[Excerpts from a dataset]
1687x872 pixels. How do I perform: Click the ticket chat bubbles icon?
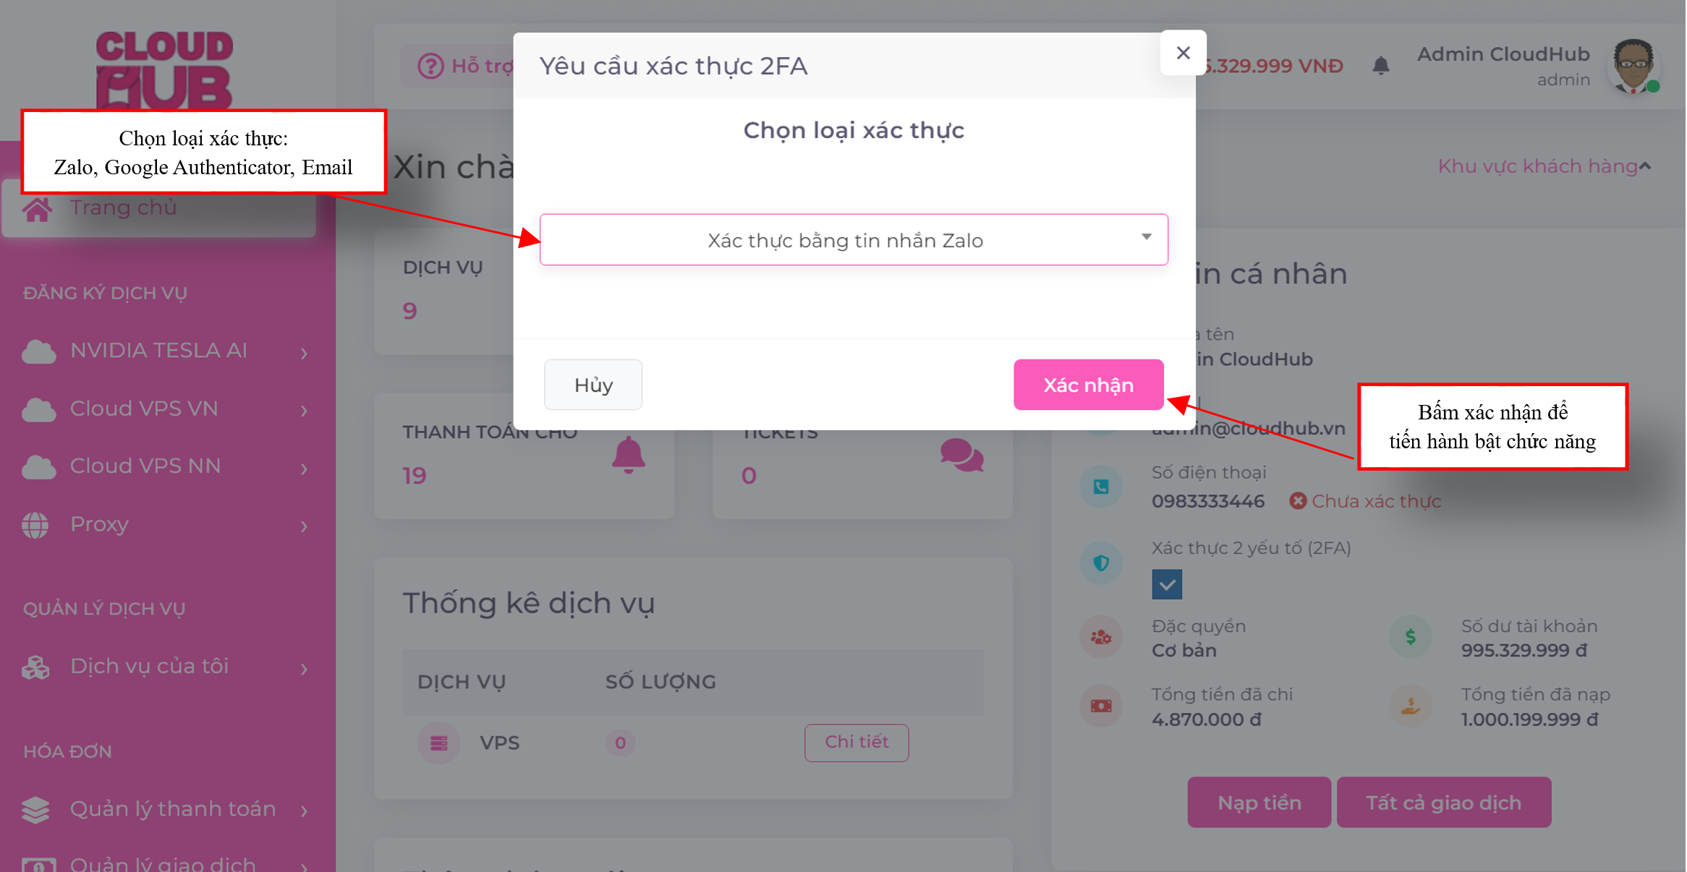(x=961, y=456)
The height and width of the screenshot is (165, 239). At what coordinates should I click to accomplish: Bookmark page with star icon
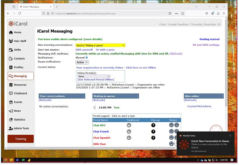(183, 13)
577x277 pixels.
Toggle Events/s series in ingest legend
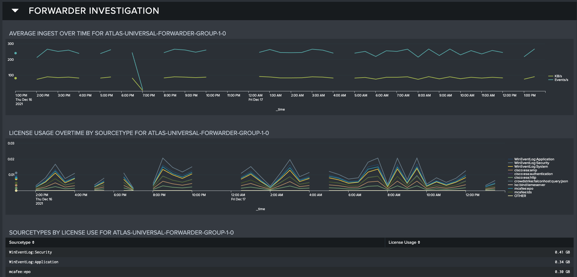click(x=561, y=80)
---
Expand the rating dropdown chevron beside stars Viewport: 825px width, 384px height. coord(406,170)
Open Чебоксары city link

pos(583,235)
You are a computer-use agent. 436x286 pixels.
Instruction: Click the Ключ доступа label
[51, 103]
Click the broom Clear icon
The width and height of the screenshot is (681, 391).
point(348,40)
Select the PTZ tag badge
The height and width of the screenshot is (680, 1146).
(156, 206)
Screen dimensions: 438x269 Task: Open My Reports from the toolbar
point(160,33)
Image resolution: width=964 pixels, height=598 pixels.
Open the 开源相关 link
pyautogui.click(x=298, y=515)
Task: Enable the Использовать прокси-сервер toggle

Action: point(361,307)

→ WHAT THIS TASK INVOLVES
Please transcribe only the lines in the records above running from the line that has "The width and" through the line that has "Image resolution: width=964", both included, exactly as they appear.

→ RESULT FOR THIS TASK
The width and height of the screenshot is (681, 391).
point(348,40)
Select the PTZ tag badge
The height and width of the screenshot is (680, 1146).
(156, 206)
Screen dimensions: 438x269 Task: Open My Reports from the toolbar
point(160,33)
Image resolution: width=964 pixels, height=598 pixels.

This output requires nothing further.